Le confieso, señor Alcalde, que quedé con la boca abierta cuando recibí la comunicación de la alcaldía. No lo podía creer. Leía y releía, y no me lo creía. Me dije a mí mismo “Seguramente el alcalde se equivocó”. Y mí mismo me contestó: “No se equivocó. Vamos a ser condecorados”.
¿Condecorado yo con alguna medalla de la Alcaldía? ¿Y esa joda? ¿Qué hice yo para figurar en la lista de los homenajeados por la primera autoridad del municipio?
Y entonces con humildad intensa repetí lo que dice la Biblia que dijo María: “¿De dónde a mí tanta gracia, que mi Señor se haya fijado en mí?”. Usted no es mi señor, pero sí es mi alcalde, hasta el 31 de este mes a la media noche.

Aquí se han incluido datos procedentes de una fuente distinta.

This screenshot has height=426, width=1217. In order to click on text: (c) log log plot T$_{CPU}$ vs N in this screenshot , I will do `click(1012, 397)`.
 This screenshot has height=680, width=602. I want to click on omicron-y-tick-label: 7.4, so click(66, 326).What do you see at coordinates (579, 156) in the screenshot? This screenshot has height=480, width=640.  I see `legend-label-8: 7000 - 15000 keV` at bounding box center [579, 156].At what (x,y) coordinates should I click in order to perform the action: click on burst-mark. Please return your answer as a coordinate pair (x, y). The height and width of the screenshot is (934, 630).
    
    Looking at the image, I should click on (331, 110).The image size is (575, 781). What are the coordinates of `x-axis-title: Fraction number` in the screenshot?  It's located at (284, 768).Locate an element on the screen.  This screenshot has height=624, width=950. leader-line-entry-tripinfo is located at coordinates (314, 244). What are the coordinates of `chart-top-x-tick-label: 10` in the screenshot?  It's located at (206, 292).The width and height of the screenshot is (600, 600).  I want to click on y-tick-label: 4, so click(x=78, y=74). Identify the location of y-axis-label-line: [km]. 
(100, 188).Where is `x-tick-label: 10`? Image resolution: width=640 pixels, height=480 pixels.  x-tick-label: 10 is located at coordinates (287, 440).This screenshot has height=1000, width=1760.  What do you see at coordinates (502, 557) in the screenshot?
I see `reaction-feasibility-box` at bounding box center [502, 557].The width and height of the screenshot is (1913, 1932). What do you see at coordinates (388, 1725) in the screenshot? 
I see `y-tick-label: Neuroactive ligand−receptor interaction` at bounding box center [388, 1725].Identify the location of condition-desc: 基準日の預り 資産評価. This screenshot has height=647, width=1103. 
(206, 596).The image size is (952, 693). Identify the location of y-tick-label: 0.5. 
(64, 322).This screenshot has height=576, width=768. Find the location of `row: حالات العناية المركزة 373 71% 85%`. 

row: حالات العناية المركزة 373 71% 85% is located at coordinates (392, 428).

Lo único que yo hago es escribir una modesta columna, dos veces por semana, en La Opinión, en la que digo cosas y, de cuando en cuando, le echo vainas a usted por lo que no ha hecho o deja de hacer, o le mamo gallo por alguna de sus equivocaciones o por sus promesas incumplidas.
Aunque también, bueno es reconocerlo, le echo flores cuando las cosas le salen bien: El Malecón, los parques biosaludables, la pavimentación de calles y el viajecito a las Europas a desenmascarar a Maduro.
Pero todo eso no es suficiente, pensaba yo, para ser galardonado, con otra catorcera de homenajeados, ellos sí muy merecedores de la condecoración.
De modo que para salir de dudas, llamé a su Oficina de Prensa, a mi amiga Aura María.
-Lo felicito –me dijo, tan pronto reconoció mi voz.
-¿A mí? –le contesté, haciéndome el soco.
-Claro, el alcalde lo va a condecorar con la máxima distinción que confiere la Alcaldía, la medalla Juana Rangel de Cuéllar.
Entonces era cierto. No brinqué de alegría, pero sí me dio un gustico. Sentí mariposas en el estómago, como dicen algunos. Pero el gustico fue agridulce. Dulce por la medalla, que engrosará la colección de medallas que tengo: la de la Virgen de Las Mercedes, la de la Milagrosa, la de san Judas Tadeo, y una que me gané en La Opinión en un campeonato de ajedrez. Y agrio, o medio amargo, porque eso significaba tener que callarme algunas cosas.
Dicen que es mala educación hablar con la boca llena, según enseñaba Carreño en su tratado de urbanidad, de manera que ya no podría echarle más vainas a usted por los semáforos sin arreglar; por los vendedores ambulantes que se salieron con la suya; por el despelote en el tráfico urbano, por las veinte mil casas y otras cosillas de su administración.
Pero hice de tripas corazón y me fui a la ceremonia de premiación, con guayabera blanca, manga larga, recién embolado y estrenando peluqueado. Cargué con mi mujer y mis hijos y mis amigos más cercanos. Llevé comisión de aplausos y me funcionó.
Hacía tiempos que no recibía un abrazo de oso de un alcalde y hacía tiempos que no subía a una tarima a recibir un reconocimiento y hacía tiempos que no sonaban a mis espaldas las sabrosas melodías de una orquesta tan buena como la del maestro Iván Tarazona.
Todo requetebueno, con fotos y discurso suyo, como cosa rara. Pero me conmovió ver sus lágrimas, que trató de esconder, señor alcalde, cuando sonó Frank Sinatra. Y entonces recordé, usurpándole la idea al poeta, que también los alcaldes tienen sentimientos y que lloran como las mujeres porque tienen débil como ellas el alma.
Entonces lo vi grande, señor Alcalde, con mocos y todo. Tal vez le está haciendo mella la nostalgia del poder o ya está sintiendo contrición de corazón o acaso lo carcome el propósito de enmienda. O todas las anteriores. Sea lo que sea, gracias por la medallita y lo tendremos en cuenta.